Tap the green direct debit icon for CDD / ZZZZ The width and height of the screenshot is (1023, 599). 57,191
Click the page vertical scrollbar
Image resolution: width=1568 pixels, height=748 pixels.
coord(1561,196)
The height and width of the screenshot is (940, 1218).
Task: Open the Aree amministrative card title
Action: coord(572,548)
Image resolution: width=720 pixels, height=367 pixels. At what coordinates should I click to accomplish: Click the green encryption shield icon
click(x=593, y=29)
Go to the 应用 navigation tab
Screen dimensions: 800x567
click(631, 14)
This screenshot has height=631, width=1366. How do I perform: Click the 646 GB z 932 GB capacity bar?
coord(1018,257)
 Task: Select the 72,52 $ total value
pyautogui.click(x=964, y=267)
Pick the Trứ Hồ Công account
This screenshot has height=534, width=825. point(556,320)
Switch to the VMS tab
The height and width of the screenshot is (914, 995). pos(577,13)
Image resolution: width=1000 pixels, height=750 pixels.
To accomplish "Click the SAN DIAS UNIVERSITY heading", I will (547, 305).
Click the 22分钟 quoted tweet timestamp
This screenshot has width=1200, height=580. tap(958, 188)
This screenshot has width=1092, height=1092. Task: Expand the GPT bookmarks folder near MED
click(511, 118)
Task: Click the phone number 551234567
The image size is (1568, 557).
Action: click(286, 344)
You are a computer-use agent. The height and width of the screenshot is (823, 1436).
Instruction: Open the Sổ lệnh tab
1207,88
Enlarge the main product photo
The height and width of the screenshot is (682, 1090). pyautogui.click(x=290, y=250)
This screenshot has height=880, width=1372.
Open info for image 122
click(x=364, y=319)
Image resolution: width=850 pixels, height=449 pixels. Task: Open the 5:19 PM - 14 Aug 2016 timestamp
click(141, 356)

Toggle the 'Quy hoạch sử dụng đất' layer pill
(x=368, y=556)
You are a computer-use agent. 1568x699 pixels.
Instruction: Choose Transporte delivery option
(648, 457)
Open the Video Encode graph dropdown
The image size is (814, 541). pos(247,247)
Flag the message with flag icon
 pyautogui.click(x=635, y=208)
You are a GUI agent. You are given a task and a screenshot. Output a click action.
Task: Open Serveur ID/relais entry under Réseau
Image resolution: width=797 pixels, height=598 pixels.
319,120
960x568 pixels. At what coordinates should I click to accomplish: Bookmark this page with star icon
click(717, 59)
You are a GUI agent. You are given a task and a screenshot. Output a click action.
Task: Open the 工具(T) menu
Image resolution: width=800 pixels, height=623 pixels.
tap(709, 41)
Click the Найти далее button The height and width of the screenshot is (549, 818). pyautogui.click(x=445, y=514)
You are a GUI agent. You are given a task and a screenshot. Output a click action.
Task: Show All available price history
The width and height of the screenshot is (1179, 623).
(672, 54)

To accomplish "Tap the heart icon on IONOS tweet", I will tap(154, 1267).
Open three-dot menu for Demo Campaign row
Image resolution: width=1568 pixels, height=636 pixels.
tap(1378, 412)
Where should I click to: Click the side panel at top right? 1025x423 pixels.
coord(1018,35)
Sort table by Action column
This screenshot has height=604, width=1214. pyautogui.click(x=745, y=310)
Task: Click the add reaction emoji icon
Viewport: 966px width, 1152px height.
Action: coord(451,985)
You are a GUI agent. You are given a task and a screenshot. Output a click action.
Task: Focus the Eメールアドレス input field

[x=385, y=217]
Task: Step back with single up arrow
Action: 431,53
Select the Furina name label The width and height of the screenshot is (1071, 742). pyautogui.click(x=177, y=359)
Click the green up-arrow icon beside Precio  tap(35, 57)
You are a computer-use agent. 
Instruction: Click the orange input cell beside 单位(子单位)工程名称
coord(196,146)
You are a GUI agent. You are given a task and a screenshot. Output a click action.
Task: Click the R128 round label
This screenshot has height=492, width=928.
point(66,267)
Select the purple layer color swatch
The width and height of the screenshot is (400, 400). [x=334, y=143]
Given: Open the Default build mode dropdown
───
Exercise prompt
Output the entire listing above, character for character.

Response to this exercise
Tap the green direct debit icon for CDD / ZZZZ The width and height of the screenshot is (1023, 599). 57,191
Click the page vertical scrollbar
Image resolution: width=1568 pixels, height=748 pixels.
coord(1561,196)
The height and width of the screenshot is (940, 1218).
Task: Open the Aree amministrative card title
Action: coord(572,548)
Image resolution: width=720 pixels, height=367 pixels. At what coordinates should I click to accomplish: Click the green encryption shield icon
click(x=593, y=29)
Go to the 应用 navigation tab
Screen dimensions: 800x567
click(631, 14)
This screenshot has height=631, width=1366. How do I perform: Click the 646 GB z 932 GB capacity bar?
coord(1018,257)
 Task: Select the 72,52 $ total value
pyautogui.click(x=964, y=267)
Pick the Trứ Hồ Công account
This screenshot has height=534, width=825. point(556,320)
Switch to the VMS tab
The height and width of the screenshot is (914, 995). pos(577,13)
Image resolution: width=1000 pixels, height=750 pixels.
To accomplish "Click the SAN DIAS UNIVERSITY heading", I will (547, 305).
Click the 22分钟 quoted tweet timestamp
This screenshot has width=1200, height=580. tap(958, 188)
This screenshot has width=1092, height=1092. Task: Expand the GPT bookmarks folder near MED
click(511, 118)
Task: Click the phone number 551234567
The image size is (1568, 557).
Action: click(286, 344)
You are a computer-use agent. The height and width of the screenshot is (823, 1436).
Instruction: Open the Sổ lệnh tab
1207,88
Enlarge the main product photo
The height and width of the screenshot is (682, 1090). pyautogui.click(x=290, y=250)
This screenshot has height=880, width=1372.
Open info for image 122
click(x=364, y=319)
Image resolution: width=850 pixels, height=449 pixels. Task: Open the 5:19 PM - 14 Aug 2016 timestamp
click(141, 356)

Toggle the 'Quy hoạch sử dụng đất' layer pill
(x=368, y=556)
You are a computer-use agent. 1568x699 pixels.
Instruction: Choose Transporte delivery option
(648, 457)
Open the Video Encode graph dropdown
The image size is (814, 541). pos(247,247)
Flag the message with flag icon
 pyautogui.click(x=635, y=208)
You are a GUI agent. You are given a task and a screenshot. Output a click action.
Task: Open Serveur ID/relais entry under Réseau
Image resolution: width=797 pixels, height=598 pixels.
319,120
960x568 pixels. At what coordinates should I click to accomplish: Bookmark this page with star icon
click(717, 59)
You are a GUI agent. You are given a task and a screenshot. Output a click action.
Task: Open the 工具(T) menu
Image resolution: width=800 pixels, height=623 pixels.
tap(709, 41)
Click the Найти далее button The height and width of the screenshot is (549, 818). pyautogui.click(x=445, y=514)
You are a GUI agent. You are given a task and a screenshot. Output a click action.
Task: Show All available price history
The width and height of the screenshot is (1179, 623).
(672, 54)

To accomplish "Tap the heart icon on IONOS tweet", I will tap(154, 1267).
Open three-dot menu for Demo Campaign row
Image resolution: width=1568 pixels, height=636 pixels.
tap(1378, 412)
Where should I click to: Click the side panel at top right? 1025x423 pixels.
coord(1018,35)
Sort table by Action column
This screenshot has height=604, width=1214. pyautogui.click(x=745, y=310)
Task: Click the add reaction emoji icon
Viewport: 966px width, 1152px height.
Action: coord(451,985)
You are a GUI agent. You are given a task and a screenshot. Output a click action.
Task: Focus the Eメールアドレス input field

[x=385, y=217]
Task: Step back with single up arrow
Action: 431,53
Select the Furina name label The width and height of the screenshot is (1071, 742). pyautogui.click(x=177, y=359)
Click the green up-arrow icon beside Precio  tap(35, 57)
You are a computer-use agent. 
Instruction: Click the orange input cell beside 单位(子单位)工程名称
coord(196,146)
You are a GUI agent. You are given a task and a screenshot. Output a click action.
Task: Click the R128 round label
This screenshot has height=492, width=928.
point(66,267)
Select the purple layer color swatch
The width and height of the screenshot is (400, 400). [x=334, y=143]
Given: Open the Default build mode dropdown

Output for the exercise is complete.